With Conan’s early years wrapped up, I’m going to be taking a break from the Conan series for a bit to instead engage in some blatant nepotism. Well, not really nepotism, since I only briefly met the author at the latest Salt Lake FanX. So, nationalism? City-ism? I’m going to review a book I bought at FanX for no other reason except that I bought a book at FanX, is what I’m getting at, and that book is CJ Olsen’s The Immortal Cure, a steampunk book about the plucky daughter of an immortal overlord teaming up with a sky pirate to try and find a “cure” for the overlord’s immortality and commit patricide. The author said he’d be back at the Salt Lake Comic Con in September with the sequel. We’ll see whether or not I care to drop by his booth by the end of this book.

Heroes of Ramshorn: Touch and Go

Heroes of Ramshorn’s Kickstarter will, as of the publication, be a little over halfway over. As of the writing, it has just under 15 days left and is 75% funded, needing a little under $500 to get the rest of the way, and a little $800 to hit that all-important Pathfinder conversion stretch goal, which will bring in more backers besides. If I can hit that stretch goal by the time the 48-hour reminder emails get sent out, I am reasonably likely to see a major surge at that last minute that could even carry me over the $3,000 stretch goal mark. The trouble is, $800 is a lot of money and my incoming pledges have completely stalled out. I need to find a way to get two or three more decent-sized surges out of the remaining two weeks, and while I’m still trying to post it around and see what I can scrounge up, so far I’ve not had any luck. I’ve still got a few more cards to play before this one is done for, and even the current level of success means I am reasonably likely to hit my base goal. It’s even possible that I’ll hit the Pathfinder goal and find myself suddenly turned around and seeing major success like the last one had (the last one benefited from its Pathfinder goal being a mere $800 – this sequel has to have a much higher baseline goal due to the higher production values the series got from its initial success). That said, every passing day makes it more and more clear that this one is going to be less successful than the last.

Conan the Viking: Lair of the Ice Worm

I’m going to review one more short story, this one written by de Camp and Carter for the 1969 collection Conan of Cimmeria. It takes place in Asgard, but naturally follows the timeline of de Camp, and is thus well into Conan’s career according to its italicized prologue. Most of the time, however, the only thing placing one of these de Camp stories into any particular place in the timeline is the italicized prologue, with the story itself utterly devoid of any particular temporal markers. We’ll see if the Lair of the Ice Worm can’t be fit into a chronology that sets Conan’s northern adventures earlier in his career.

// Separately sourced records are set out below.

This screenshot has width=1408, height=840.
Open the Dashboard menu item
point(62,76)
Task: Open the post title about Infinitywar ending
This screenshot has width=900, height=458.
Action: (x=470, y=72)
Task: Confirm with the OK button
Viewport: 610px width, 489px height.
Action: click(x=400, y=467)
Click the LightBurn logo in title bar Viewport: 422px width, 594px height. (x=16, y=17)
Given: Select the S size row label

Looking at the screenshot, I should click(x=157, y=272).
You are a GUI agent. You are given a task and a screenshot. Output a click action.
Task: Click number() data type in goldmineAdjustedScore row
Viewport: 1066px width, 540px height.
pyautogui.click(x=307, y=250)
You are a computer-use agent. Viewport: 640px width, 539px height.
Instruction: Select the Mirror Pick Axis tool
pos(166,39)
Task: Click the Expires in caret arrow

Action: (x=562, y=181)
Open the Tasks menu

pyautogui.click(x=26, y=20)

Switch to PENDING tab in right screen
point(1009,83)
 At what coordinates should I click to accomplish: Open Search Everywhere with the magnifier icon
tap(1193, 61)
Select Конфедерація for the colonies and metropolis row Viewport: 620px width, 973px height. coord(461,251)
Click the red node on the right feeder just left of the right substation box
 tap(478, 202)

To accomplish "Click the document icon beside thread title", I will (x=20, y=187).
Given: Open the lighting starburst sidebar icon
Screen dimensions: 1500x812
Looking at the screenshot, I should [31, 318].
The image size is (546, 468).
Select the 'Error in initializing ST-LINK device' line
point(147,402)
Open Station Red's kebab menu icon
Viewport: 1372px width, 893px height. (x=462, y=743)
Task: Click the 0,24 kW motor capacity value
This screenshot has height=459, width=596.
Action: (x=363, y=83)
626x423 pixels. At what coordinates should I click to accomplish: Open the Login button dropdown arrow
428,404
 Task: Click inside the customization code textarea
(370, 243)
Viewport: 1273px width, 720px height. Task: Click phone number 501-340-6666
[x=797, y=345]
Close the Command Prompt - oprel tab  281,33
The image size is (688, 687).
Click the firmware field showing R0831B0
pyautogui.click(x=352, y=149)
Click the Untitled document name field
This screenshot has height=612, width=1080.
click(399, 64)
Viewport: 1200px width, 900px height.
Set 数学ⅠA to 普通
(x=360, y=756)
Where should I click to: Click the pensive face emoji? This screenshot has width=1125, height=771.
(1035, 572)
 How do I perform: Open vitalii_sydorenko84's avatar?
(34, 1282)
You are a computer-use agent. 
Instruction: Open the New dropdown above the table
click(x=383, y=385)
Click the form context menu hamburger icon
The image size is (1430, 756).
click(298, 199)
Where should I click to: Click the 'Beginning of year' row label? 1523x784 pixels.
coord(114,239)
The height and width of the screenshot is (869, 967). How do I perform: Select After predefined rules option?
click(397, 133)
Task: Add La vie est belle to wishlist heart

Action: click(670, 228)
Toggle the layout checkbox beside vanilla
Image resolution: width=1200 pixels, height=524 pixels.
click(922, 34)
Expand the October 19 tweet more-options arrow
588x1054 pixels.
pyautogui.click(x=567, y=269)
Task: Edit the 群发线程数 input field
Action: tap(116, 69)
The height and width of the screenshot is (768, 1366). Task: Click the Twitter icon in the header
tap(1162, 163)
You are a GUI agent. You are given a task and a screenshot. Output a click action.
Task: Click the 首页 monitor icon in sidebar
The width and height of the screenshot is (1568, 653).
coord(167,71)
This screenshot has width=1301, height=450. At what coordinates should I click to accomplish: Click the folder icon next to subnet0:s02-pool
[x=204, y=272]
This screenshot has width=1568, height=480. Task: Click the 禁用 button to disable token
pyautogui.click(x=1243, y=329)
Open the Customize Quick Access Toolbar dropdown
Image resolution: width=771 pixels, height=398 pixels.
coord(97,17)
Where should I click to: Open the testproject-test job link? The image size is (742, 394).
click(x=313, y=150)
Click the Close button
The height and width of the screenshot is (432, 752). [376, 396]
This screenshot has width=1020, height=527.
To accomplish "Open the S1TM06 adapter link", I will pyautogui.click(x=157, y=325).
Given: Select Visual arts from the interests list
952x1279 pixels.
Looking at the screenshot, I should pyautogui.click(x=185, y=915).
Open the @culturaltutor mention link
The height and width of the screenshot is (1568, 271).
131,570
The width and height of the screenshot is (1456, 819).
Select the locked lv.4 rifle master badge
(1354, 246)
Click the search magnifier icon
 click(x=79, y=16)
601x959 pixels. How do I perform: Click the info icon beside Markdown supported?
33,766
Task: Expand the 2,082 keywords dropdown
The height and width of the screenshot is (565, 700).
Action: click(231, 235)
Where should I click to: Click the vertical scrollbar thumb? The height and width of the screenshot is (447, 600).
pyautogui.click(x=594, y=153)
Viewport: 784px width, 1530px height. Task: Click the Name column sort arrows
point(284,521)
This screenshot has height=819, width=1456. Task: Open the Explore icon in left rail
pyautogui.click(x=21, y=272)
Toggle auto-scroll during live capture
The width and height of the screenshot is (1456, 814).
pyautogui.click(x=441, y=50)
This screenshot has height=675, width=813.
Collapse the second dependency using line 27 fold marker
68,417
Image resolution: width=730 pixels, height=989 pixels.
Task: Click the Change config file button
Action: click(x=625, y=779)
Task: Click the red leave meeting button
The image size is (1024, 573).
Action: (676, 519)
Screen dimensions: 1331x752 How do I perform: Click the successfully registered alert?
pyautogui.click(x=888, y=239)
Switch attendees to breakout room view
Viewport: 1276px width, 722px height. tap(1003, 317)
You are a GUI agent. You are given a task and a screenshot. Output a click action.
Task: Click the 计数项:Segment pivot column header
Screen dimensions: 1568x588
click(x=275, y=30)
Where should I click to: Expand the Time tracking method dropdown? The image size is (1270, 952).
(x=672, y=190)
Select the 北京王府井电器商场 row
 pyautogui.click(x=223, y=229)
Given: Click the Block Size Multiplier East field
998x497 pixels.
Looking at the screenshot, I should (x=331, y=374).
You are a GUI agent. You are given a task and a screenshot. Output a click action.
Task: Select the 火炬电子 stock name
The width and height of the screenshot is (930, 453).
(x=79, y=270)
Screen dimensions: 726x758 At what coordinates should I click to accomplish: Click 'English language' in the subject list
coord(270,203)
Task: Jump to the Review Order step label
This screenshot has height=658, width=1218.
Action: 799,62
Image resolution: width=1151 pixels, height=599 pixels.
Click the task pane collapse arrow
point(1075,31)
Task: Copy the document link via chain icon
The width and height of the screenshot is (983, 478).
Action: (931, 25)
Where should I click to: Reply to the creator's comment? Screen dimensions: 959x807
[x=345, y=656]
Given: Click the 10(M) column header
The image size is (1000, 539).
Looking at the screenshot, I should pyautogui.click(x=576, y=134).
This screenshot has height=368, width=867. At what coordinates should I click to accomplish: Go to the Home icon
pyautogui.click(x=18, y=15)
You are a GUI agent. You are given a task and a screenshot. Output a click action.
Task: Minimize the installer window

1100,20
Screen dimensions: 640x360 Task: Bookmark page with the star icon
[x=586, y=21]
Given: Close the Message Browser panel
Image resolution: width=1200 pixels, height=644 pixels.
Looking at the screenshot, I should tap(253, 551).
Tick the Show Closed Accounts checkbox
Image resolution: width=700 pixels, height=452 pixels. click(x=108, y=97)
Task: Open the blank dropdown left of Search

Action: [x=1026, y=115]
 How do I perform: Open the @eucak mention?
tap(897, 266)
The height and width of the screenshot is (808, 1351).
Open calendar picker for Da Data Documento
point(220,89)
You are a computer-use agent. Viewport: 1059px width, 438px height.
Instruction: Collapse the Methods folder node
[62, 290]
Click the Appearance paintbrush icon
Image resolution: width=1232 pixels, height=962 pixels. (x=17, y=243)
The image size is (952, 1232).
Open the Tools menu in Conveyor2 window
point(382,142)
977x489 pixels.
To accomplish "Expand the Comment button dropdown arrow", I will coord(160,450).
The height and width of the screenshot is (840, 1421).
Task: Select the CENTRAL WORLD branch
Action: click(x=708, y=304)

The main question there is whether Conan actually leaves Asgard, which would conflict with his leaving Asgard via Hyperborea and then escaping Hyperborea during the Legion of the Dead and the Thing in the Crypt.

Chapter 1

Conan has come to an evil glacier, and scoffs at the idea that glaciers could be evil. Probably all the people who died up there just sucked at mountaineering. In fairness, a mountain is perfectly capable of murdering people without supernatural aid. On the other hand, Conan refers directly back to his recent encounters with the supernatural:

Conan was eager to descend the pass into the low hills of the Border Kingdom, for he had begun to find the simple life of his native Cimmerian village boring. His ill-fated adventure with a band of golden-haired AEsir on a raid into Vanaheim had brought him hard knocks and no profit. It had also left him with the haunting memory of the icy beauty of Atali, the frost giant’s daughter, who had nearly lured him to an icy death.

You just barely had a run-in with a frost giant. Why are you so skeptical that this glacier might be haunted? Or just, y’know, home to frost giants?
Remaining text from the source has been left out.